I learned this from the Watersons’ 1977 LP Sound, sound your instruments of joy. Bob Copper recorded the song in the 1950s from Frank “Mush” Bond of North Waltham in Hampshire. The song was included in Bob’s Book Songs and Southern Breezes and you can hear the original recording on The Voice of the People Volume 16, You Lazy Lot of Bone-Shakers, alongside Frank’s brother Sam singing ‘Where Does Father Christmas Go To?’. Both brothers were members of the North Waltham Jolly Jacks, a Mummers team founded by Frank, and which continued to perform up to about 1950. They went out on Boxing Day; ‘God Bless the Master’ was sung at the end of the performance, and if you invited them in for a bit of hospitality, you’d be treated to ‘Where Does Father Christmas Go To?’.
You can see the Jolly Jacks in action (but not hear them, unfortunately) in a silent film preserved by Hampshire County Council’s Wessex Film and Sound Archive:
Manydown Park films: Various Subjects 1929-1931
Silent B/W amateur film by Colonel A S Bates at his estate in Hampshire, England. Shows family activities and events, including North Waltham Mummers and the Vyne Hunt.

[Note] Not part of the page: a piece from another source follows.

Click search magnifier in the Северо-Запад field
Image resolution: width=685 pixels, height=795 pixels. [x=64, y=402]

The text at the start of the film says:
The actors include 3 Bonds and all come from North Waltham. This family has performed this play for certainly five generations.

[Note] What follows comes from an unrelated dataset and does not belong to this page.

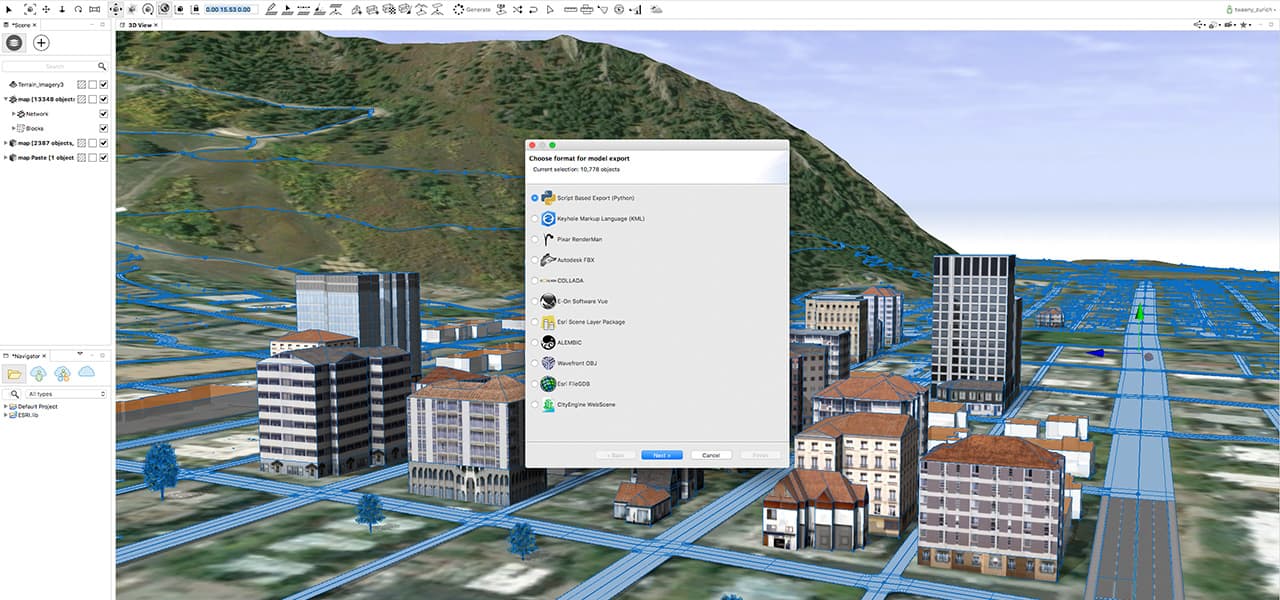Open the scene layers stack icon

coord(14,43)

Reg Hall’s notes for the Voice of the People CD state that Frank and Sam’s father had been a member of the Overton Mummers (a few miles from North Waltham), and five generations seems entirely plausible.
I notice that A.L.Lloyd’s notes to the song on Sound, sound your instruments of joy say
A carol that is midway between a wassail and a hymn, so a link between pagan luck-wish and pious hope. The words were widespread on garlands and broadsides around 1850, and several versions have been collected in the Southern counties during the twentieth century (most recently by Bob Copper at North Waltham, Hampshire). The Watersons’ tune and words are close to the set found by Vaughan Williams in 1909 at Preston Candover, barely five miles from North Waltham. The song was much used as a Mummers’ Salutation, sung as an overture in front of the houses at New Year before the mummers began their patter.
The Full English shows that the song was in fact quite widespread in Hampshire, as well as Sussex, Surrey and Berkshire. My words are a bit of a mixture of the Watersons’ interpretation of the Preston Candover version and the version printed in Bob Copper’s book (which in fact supplements Frank Bond’s words with a couple of verses from Turp Brown, from nearby Cheriton). There was a time when I took delight in singing Turp Brown’s line “He was buried in some safe old acre”, but these days I’m more inclined to sing “sepulchre”, which is perhaps not such a memorable choice of words, but makes a lot mores sense.